Durante el resto de la tarde caminé en trance, consciente de adónde
quería llegar, pero mucho más aún de la vida que me rodeaba y que me
devolvía Ágape.
En el cielo comenzaron a formarse, por primera vez, negros nubarrones,
y rogué que lloviera, porque después de tanto tiempo de caminata y de
sequía, la lluvia era otra vez una experiencia nueva, excitante. A las tres de
la tarde pisé tierras de Galicia y en mi mapa vi que faltaba sólo una
montaña para completar la travesía de aquella etapa. Decidí que habría de
cruzarla y dormir en el primer lugar habitado de la bajada: Tricastela, donde
un gran rey —Alfonso IX— soñó crear una inmensa ciudad, que muchos
siglos después aún no pasaba de ser un poblado.

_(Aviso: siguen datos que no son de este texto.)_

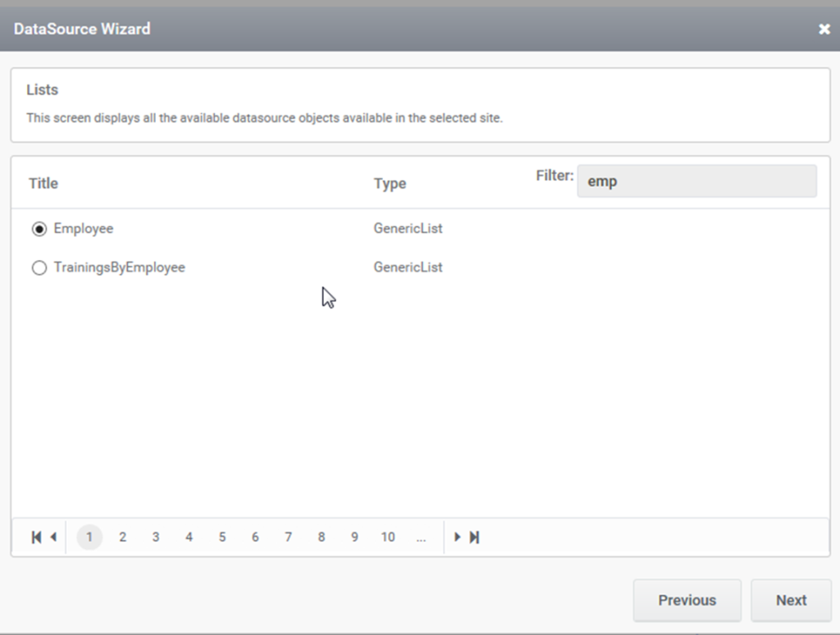The height and width of the screenshot is (635, 840).
Task: Sort by the Title column header
Action: pos(43,183)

Todavía cantando y hablando la lengua que había inventado para
conversar con las cosas, empecé a subir la montaña que faltaba: el Pedrafita
de O Cebreiro. El nombre provenía de remotos poblados romanos del lugar
y parecía indicar el mes de «fevereiro» [15] , donde algo importante debió
haber sucedido. Antiguamente era considerado el paso más difícil de la
Ruta Jacobea, pero hoy las cosas habían cambiado. Excepto por la subida,
más empinada que las otras, una antena de televisión, en un monte cercano,
servía siempre de referencia a los peregrinos y evitaba constantes desvíos
de ruta, comunes y fatales en el pasado.
Las nubes comenzaron a bajar mucho y en poco tiempo estaría entrando
en la neblina. Para llegar a Tricastela, debía seguir con todo cuidado las
marcas amarillas, ya que la antena de televisión estaba oculta por la neblina.